Whatever good feeling a victory over the hapless Houston Texans provided a week ago was wiped out by one of the most inept performances by the Raiders in years in a 24-0 loss to the Saints on Sunday.
“It was embarrassing,” Carr said after the game. "We are so much better than that, but we didn’t earn that today. You take a look at it, there are a lot of guys who care about it in that locker room. We will be very self-critical. I promise you, we will try to do better next week.”
It would be hard to do worse.
The Raiders (2-5) didn't enter Saints territory until the final two minutes of the game — the second longest a team has waited to run a play in opposing territory in 16 years — and were shut out for the first time since 2014.
The defense wasn't much better, recording no sacks, no takeaways and forcing only one punt until the score was 24-0.
The performance left coach Josh McDaniels puzzled as to why so much went wrong a week after a 38-20 win over Houston left the Raiders thinking they had gotten on track.
“We need to coach and play better to earn better results,” McDaniels said. "Consistency is going to be what we’re going to try to push for. If we can do that and start playing our best football here and start stringing together some wins, you look up at the end of the year and a lot of things can happen. Certainly, that’s our goal.
"Our goals are still out there. We’re going to need to play better, coach better, to earn them.”
WHAT’S WORKING
Punting. Almost nothing went right Sunday, but A.J. Cole had a 42.8 yard net average and pinned the Saints inside the 20 on four of five punts.
WHAT NEEDS HELP
Offense. The Raiders were shut out for the first time since a 52-0 loss to the Rams in 2014 and the numbers only got worse from there.
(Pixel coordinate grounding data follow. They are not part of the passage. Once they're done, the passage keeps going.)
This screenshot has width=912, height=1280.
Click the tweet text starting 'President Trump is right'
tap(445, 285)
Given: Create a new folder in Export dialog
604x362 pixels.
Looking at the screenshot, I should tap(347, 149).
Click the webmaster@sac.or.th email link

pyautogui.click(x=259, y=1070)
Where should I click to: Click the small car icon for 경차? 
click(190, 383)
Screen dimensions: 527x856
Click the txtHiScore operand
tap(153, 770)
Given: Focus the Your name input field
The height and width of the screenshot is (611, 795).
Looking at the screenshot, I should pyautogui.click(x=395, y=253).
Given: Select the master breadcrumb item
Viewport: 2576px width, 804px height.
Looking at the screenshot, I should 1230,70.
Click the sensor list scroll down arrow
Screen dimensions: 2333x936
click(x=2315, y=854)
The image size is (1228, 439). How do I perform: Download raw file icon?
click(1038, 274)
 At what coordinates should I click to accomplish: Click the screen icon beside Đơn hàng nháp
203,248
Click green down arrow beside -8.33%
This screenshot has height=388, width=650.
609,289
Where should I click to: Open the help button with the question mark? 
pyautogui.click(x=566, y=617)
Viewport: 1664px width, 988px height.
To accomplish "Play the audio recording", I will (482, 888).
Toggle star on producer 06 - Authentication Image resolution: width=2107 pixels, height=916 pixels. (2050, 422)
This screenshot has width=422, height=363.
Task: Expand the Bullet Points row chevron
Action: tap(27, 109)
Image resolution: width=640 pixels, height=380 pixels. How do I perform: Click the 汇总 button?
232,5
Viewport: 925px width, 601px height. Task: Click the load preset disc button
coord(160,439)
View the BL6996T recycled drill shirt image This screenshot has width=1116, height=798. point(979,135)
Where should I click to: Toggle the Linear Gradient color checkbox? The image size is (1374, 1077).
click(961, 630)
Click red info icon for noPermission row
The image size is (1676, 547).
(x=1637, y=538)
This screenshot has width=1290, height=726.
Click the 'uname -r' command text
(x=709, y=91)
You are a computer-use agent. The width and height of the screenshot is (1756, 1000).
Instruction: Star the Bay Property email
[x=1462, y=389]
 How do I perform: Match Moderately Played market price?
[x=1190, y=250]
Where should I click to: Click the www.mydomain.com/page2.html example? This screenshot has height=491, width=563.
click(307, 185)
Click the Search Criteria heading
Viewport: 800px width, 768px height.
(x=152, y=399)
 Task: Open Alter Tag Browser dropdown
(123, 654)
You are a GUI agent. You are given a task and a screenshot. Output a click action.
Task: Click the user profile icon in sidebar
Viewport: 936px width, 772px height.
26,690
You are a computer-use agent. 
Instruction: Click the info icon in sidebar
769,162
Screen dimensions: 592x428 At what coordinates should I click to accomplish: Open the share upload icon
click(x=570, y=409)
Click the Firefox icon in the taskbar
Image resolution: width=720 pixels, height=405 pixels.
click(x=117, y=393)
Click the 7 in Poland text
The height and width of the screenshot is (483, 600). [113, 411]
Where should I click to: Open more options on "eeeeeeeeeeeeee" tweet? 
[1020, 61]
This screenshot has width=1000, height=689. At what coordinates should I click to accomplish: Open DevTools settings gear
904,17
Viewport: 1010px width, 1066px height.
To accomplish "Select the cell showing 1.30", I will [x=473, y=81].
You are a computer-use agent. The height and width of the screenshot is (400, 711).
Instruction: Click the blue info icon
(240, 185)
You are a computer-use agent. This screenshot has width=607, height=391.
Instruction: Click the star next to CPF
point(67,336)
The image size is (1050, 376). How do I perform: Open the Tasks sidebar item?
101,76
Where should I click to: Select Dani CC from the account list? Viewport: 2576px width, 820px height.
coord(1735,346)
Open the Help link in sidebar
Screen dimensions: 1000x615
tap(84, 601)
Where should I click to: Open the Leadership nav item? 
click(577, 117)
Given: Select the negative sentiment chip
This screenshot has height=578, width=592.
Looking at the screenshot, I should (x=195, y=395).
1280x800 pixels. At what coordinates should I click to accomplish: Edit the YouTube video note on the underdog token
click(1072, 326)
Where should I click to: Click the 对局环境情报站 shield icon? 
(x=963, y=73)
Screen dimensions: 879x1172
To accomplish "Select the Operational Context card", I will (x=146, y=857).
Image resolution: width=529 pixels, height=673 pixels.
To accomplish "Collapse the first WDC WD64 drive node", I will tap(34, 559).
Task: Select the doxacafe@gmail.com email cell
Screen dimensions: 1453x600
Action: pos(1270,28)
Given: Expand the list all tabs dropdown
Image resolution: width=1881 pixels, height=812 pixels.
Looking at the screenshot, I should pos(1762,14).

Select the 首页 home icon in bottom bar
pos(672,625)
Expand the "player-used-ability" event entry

They didn't run a play in Saints territory until after the two-minute warning, nearly becoming the fourth team in the past 30 years to do that for an entire game.
Their 3.27 yards per play were their lowest in a game since 2017 and their 1.19 yards per play on first down were their fewest in a game since they had 1.08 in a 7-6 win over Chargers on Oct. 11, 1998.
STOCK UP
Rich Bisaccia. Maybe last season's interim coach should have gotten another chance. The Raiders went 7-5 under Bisaccia and made the playoffs for the first time since 2016. McDaniels has already lost five of his first seven games.
STOCK DOWN
Pass rush. The Raiders failed to generate a quarterback hit or a sack for an entire game for the first time since 2010, giving Dalton time to pick apart a suspect secondary. The duo of Maxx Crosby and Chandler Jones was supposed to be the strength of Las Vegas' defense. Crosby has been productive until this week, but Jones has mostly been missing with just a half-sack all season.
INJURIES
TE Darren Waller missed his second straight game with a hamstring injury. He tested it out pregame, but was unable to play Sunday. The Raiders are hopeful he can return this week.
KEY NUMBER
3 — Adams had only 3 yards receiving, catching one pass on five targets. He also had one run that lost a yard, with his 2 yards from scrimmage his fewest in a game when he played at least 10 plays since getting blanked in the final game of his rookie season in 2014. This marked the third time this season Adams was held to fewer than 40 yards receiving. That happened just three times in his last 56 games with Aaron Rodgers as his quarterback in Green Bay.
NEXT STEPS
The Raiders will spend the week practicing in Florida before finishing the trip at Jacksonville on Sunday.